## DOCUMENT EXCERPT
-------------------------
Tuesday, February 5, 2008
2008.January.16-Beginning of the END.
Monday 16 January 2008 First day back at ASU. Last Hooraw! Randomness
6.00 Joann Rosario’ “More Than Anything” is playing on my laptop as my wake up call.
7.00 I actually wake up. 7.40 I start walking to school. 8.09 I arrive at ASU West to see the bus is still sitting there-translation: I’m actually going to make it to class because the bus is hella late. Sweet! However there is only standing room (like the morning metro in DC). The 45 minute trip seems too long to stand up the whole time, so I find a way to sit down in the aisle. Sandwiched between two other passengers I squirmed to get my I-Pod headphone out. I decided to catch up with National Community Church’s podcast because this week was all about setting Life Goals. Anyways it was a timely message for me and it filled the ride time perfectly. After my African Diaspora course and The Makings of Modern Day Africa I went to buy my books for the course. Between my two Africa classes there is 13 books, oh and like 14 papers! Normally I would drop a course at this point, but I think I can manage the workload if my other two courses are chill. My last class of the day is a Sociology class and the teacher is Danish. She is pretty cool, but I was a little disappointed to see the same trend of Christianity bashing that I have seen throughout my college career. She spent a large portion of her lecture talking about Christianity and most of it was so off base. It reminded me of an interview that I did with a Astro-Biologist. In the interview he stated that ‘there is nothing more infuriating for a practicing scientist than to go to the movies and see the sciences are garbled.” He went on to say that the mistakes that filmmakers make are so basic. I feel the same way when I sit down in a social science or liberal arts class and here people try to articulate Christian theology without an a basic understanding of Christian history or text. I do recognize the gross atrocities that have been done in the name of Christianity, but the way it is characterized in the college setting is almost laughable. I still love on these professors and talk to them outside of the course to help them see other perspectives. Oh yeah by the way, the reason that I am taking African courses is because I’m tired of learning about Europeans. Africa, and Africans (both Continental & The Diaspora) go largely unmentioned in my studies. I try to educate myself on my own, but taking a course is always a good way to go when you have room on your schedule. Good night.
-------------------------
## STUDY MATERIAL
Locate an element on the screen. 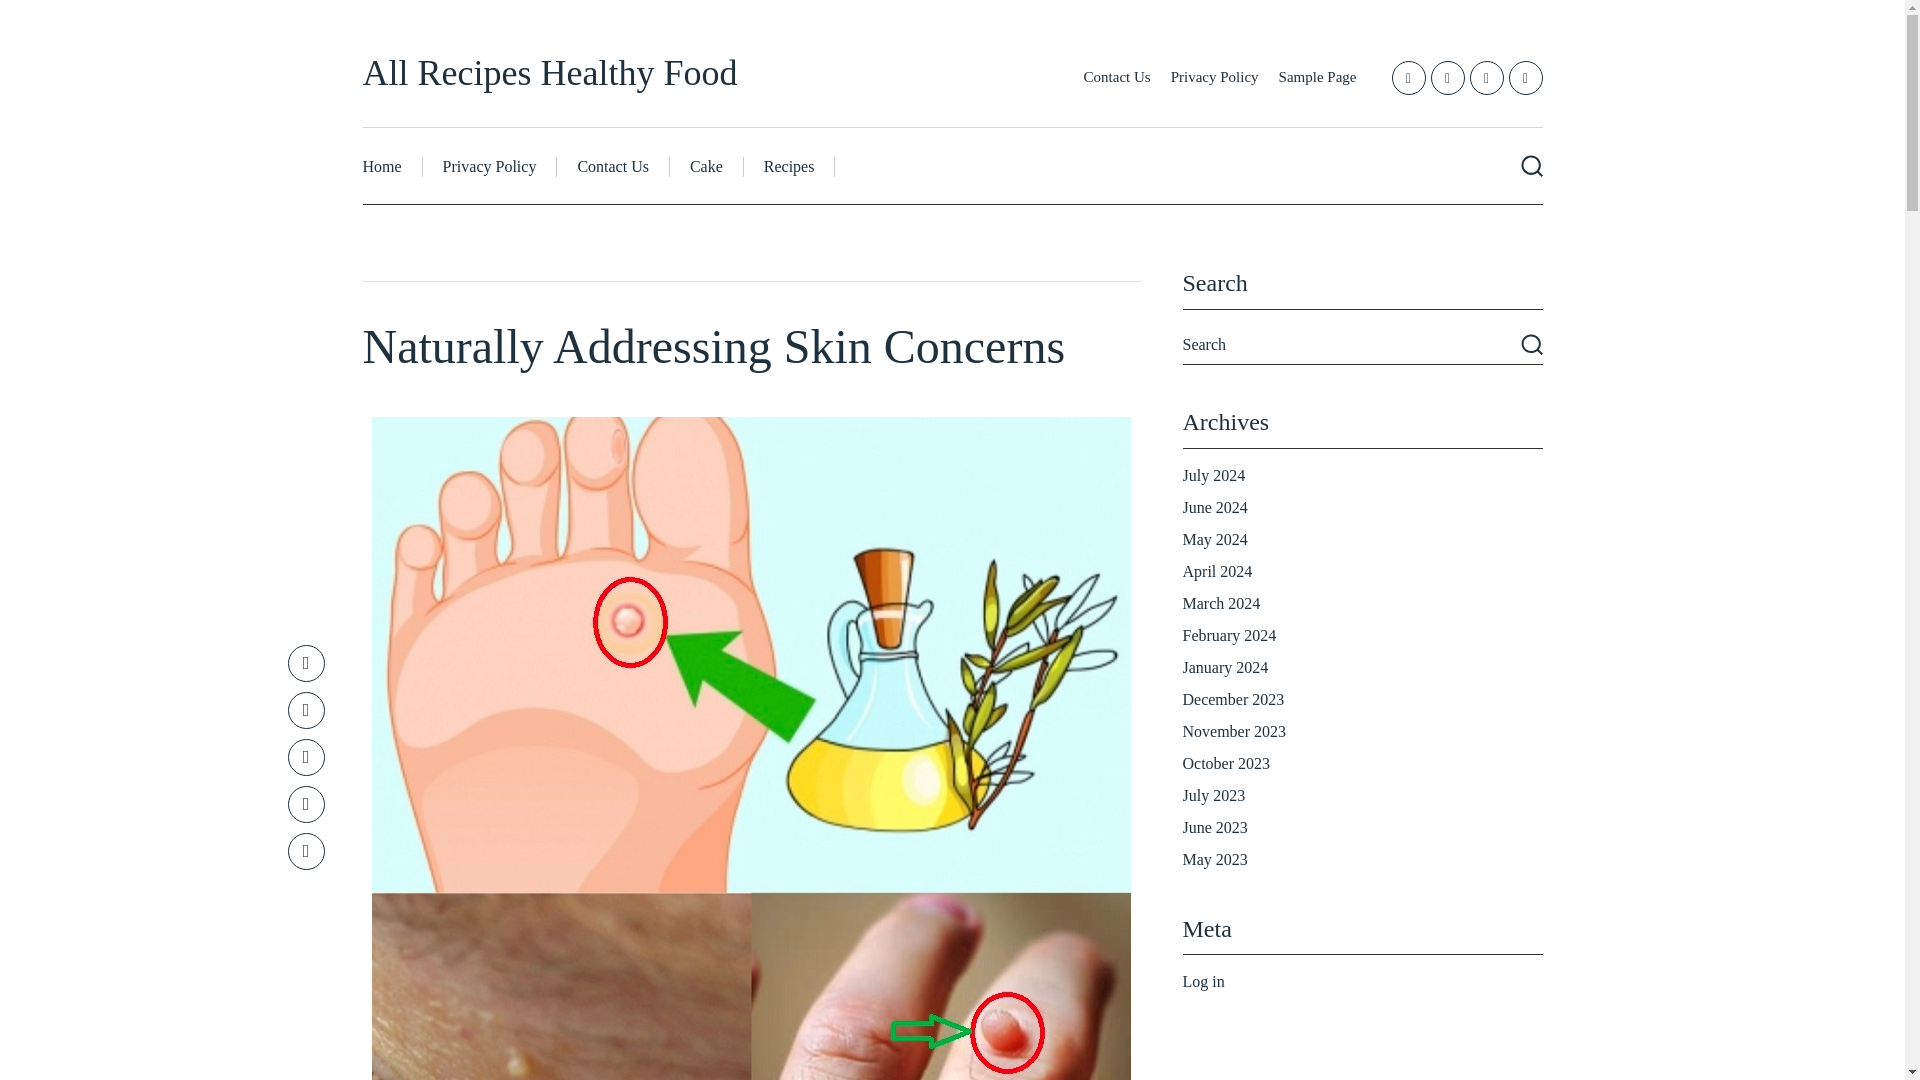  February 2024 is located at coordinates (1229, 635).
-------------------------
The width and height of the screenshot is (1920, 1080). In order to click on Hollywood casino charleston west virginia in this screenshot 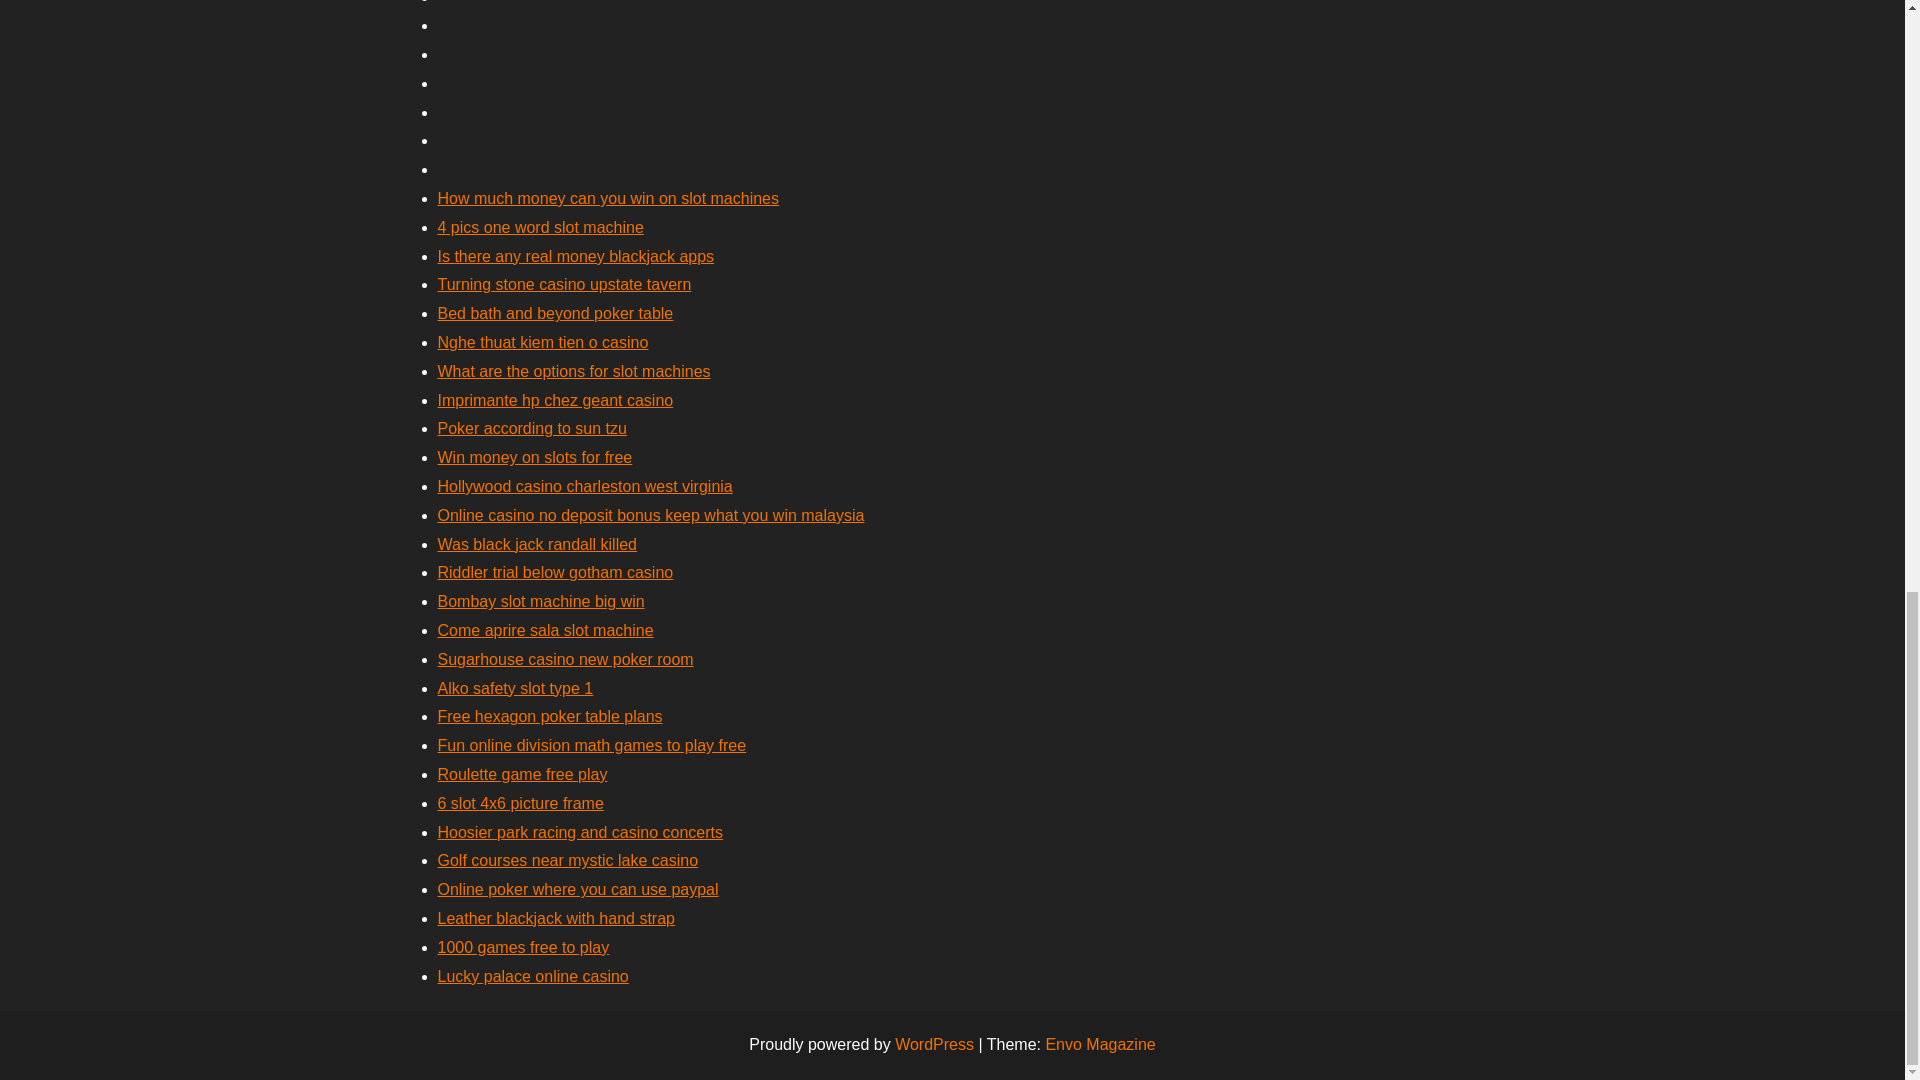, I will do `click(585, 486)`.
-------------------------
## ABOUT THIS EXERCISE
In the blog entry about the first day back at ASU, how many books do the writer's two Africa classes require in total? The rows are separate material, unconnected to the blog entry.

## TASK ANSWER
13 books.